International Monetary Fund Director General, Horst Koehler announced he will recommend an accelerated disbursement of a 1,2 billion US dollars loan to Argentina, once the IMF mission currently in Buenos Aires, ends its review of the country's austerity program.
Simultaneously but in a second release, IMF announced a 15 billion US dollars credit line for Brazil that is under strong international pressure because of a possible "spill over" effect from Argentina and its own debt problems, equivalent to half the country's Gross Domestic Product.
The decision follows a hectic week of talks and meetings, including full public support to Argentina from several world leaders, among which Prime Minister Tony Blair, Spanish president José Aznar and US president George W. Bush who explicitly pointed out the country's commitment to a "zero-budget deficit" policy.

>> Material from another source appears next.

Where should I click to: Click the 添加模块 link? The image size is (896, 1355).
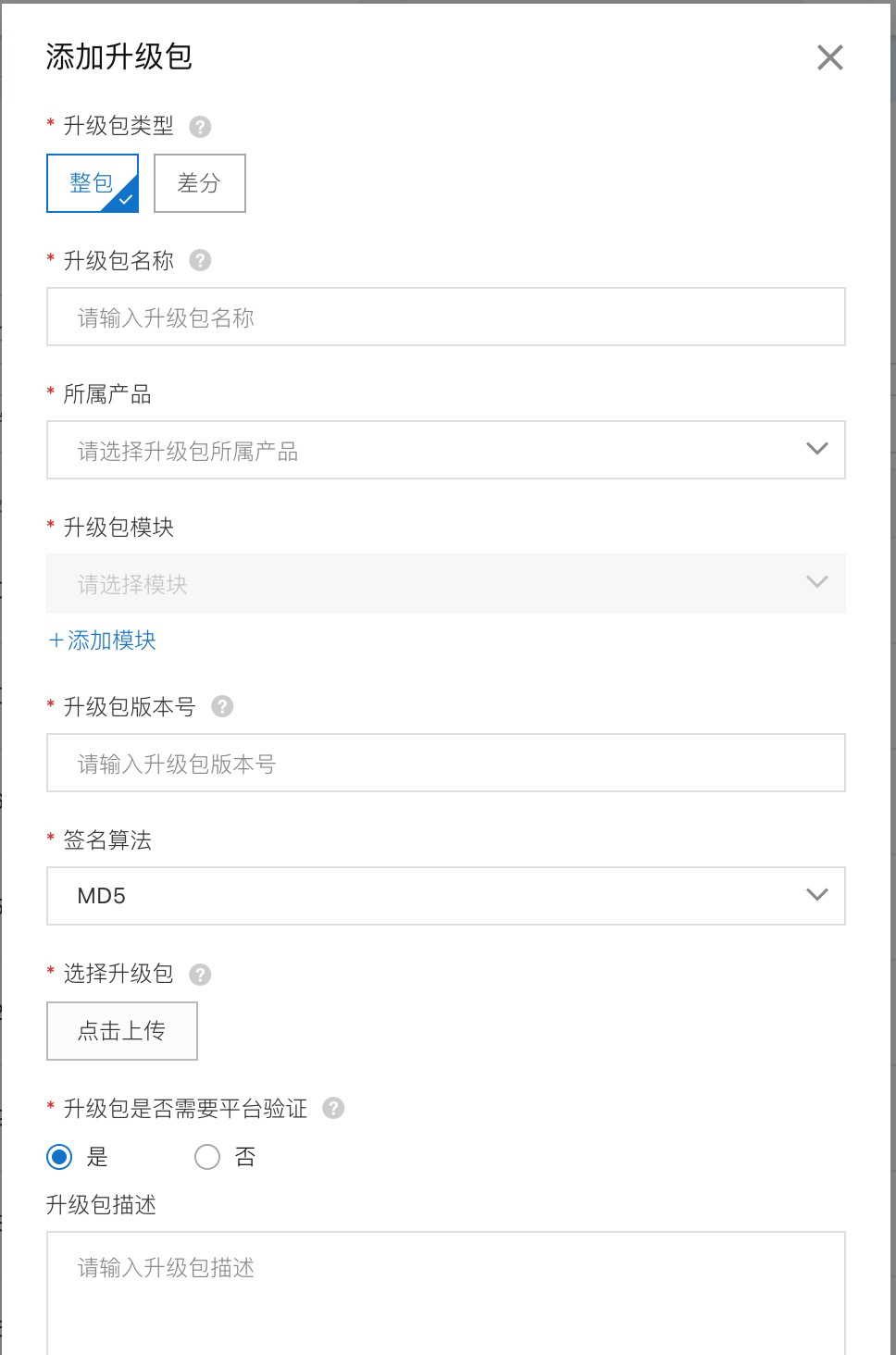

This last week US Treasury Under Secretary John Taylor visited Argentina where he held talks with Central Bank officials, private bankers and businessmen to assess the situation and local support to the De la Rúa's austerity program. With the additional 1,2 billion, Argentina will have had access to 7,3 billion of the 13,4 billion US dollars original IMF credit line. The "accelerated" disbursement means the country will be receiving the loan in the second half of August instead of September.
Regarding Brazil, IMF agreed to extend the current program that expires next December for another twelve months, with a 15 billion US dollars contingent credit line. Brazil has agreed to strengthen fiscal and monetary policies and continue with structural reforms, opening other sectors of the economy to foreign investments.

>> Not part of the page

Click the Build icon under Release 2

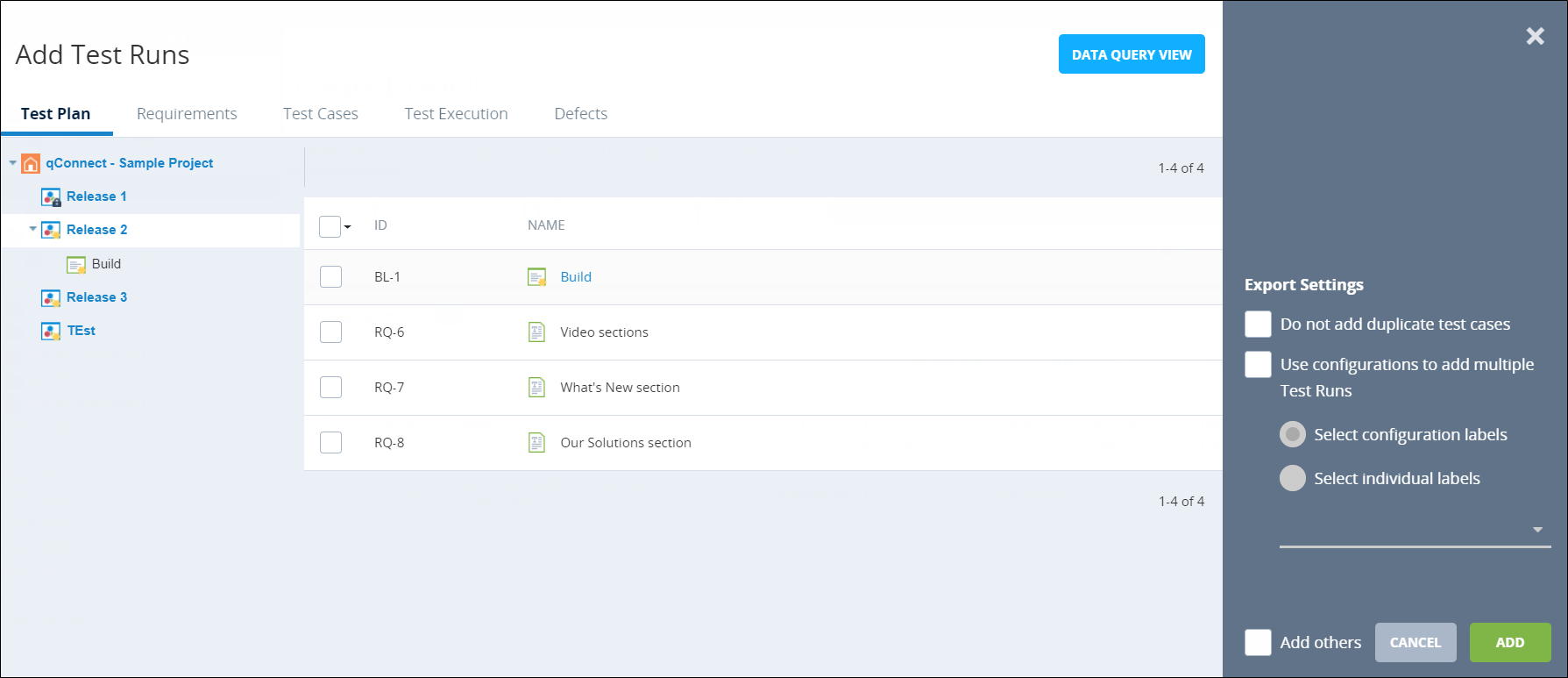click(x=76, y=265)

In Argentina, Mr. Taylor said local talks had been "fruitful and detailed" and expressed support for the whole package.
Brazilian economic officials expect a first 4,6 billion US dollars installment for next September.
However in spite of the international support, Argentina's "country risk" is still above 1500 points, several billion dollars deposits have left banks and some investors appear to be betting that Argentina won't be able to keep up its debt payments, forcing a default on its 130 billion US dollars debt or a devaluation of the currency.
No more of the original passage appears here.